Volume 129, No. 2, February 5, 2007. Pages 135–143.
An error was discovered in the computer script used to calculate the relative free energies in the reduced models that were reported in Table II. In some of the calculations, the ion position was not fixed at the origin, and the rigid geometry of the TIP3 water molecules was not constrained. This resulted in free energies that were too favorable for Na+ over K+ in some of the free energy perturbation molecular dynamics (FEP/MD) calculations. The same results for the reduced models with water and carbonyl had previously appeared in Noskov and Roux (2006. Biophys. Chem. 124:279–291). The corrected values are given below in the amended version of the Table II. These corrected values are also reported in Fig. 3 (in corrected figure below, the blue triangles for hydration number of 2, 3, and 4 were changed). Furthermore, the text (p.138, line 4 from bottom) should be revised as: “For both the CHARMM and AMBER force fields, there is a systematic loss of selectivity for each water molecule that replaces a carbonyl group (approximately 0.9 and 0.5 kcal/mol per water using CHARMM and AMBER, respectively).”

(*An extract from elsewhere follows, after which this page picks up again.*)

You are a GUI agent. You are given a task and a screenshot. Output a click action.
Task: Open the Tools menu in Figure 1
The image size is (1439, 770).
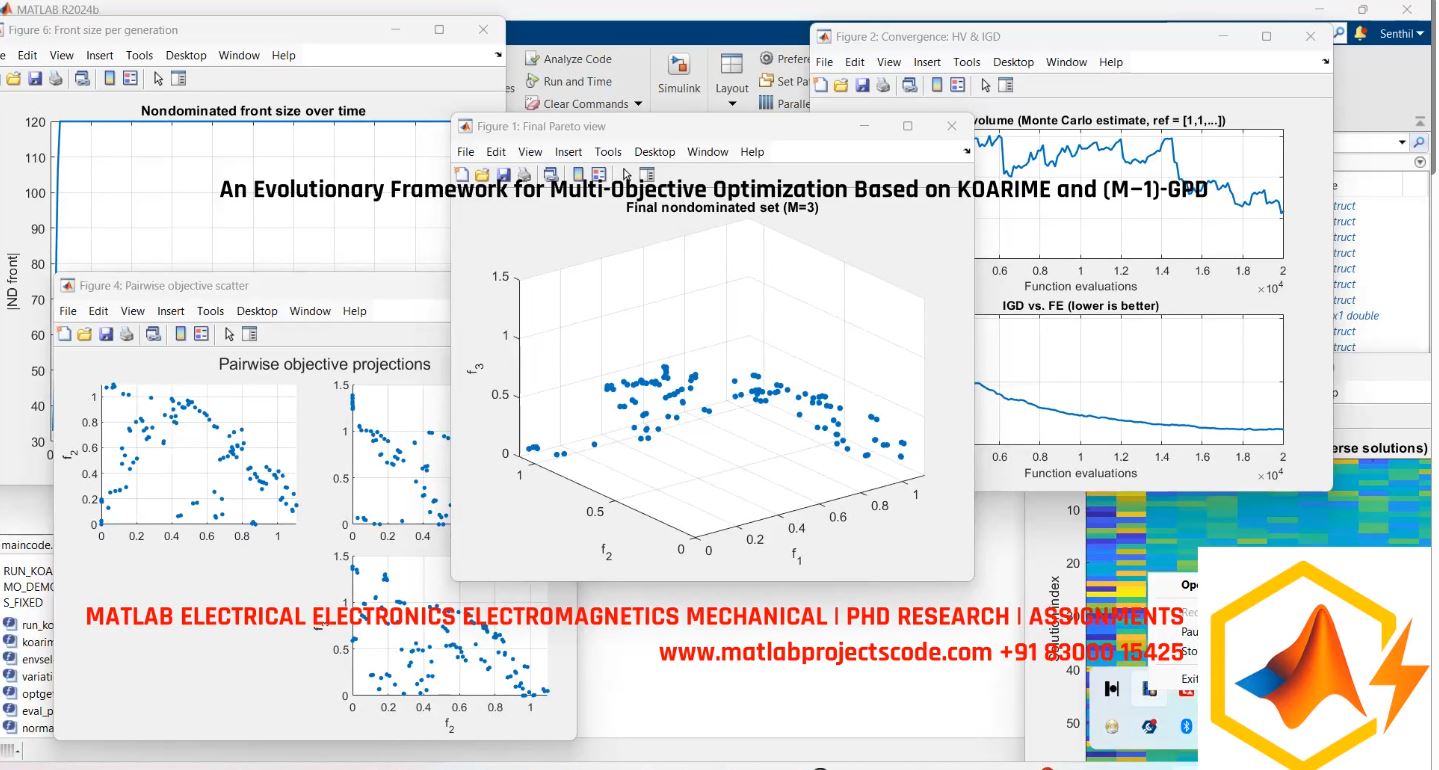pos(608,152)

The corrected values display the same trend as reported previously, albeit the variations in free energies are smaller. This explains and resolves the apparent discrepancy between different computations carried out on identical reduced models that were previously pointed out (Bostick et al. 2009. Biophys. J. 96:3887–3896; Varma et al. 2011. J. Gen. Physiol. 137:479–488). The results of Table 2 on the toy models were only included as part of the discussion for illustration purposes, and all the FEP/MD calculations carried out on the all-atom KcsA and NaK channel systems are unaffected. Thus, the general conclusions about the importance of the chemical type of ligands on the ion selectivity remain unchanged.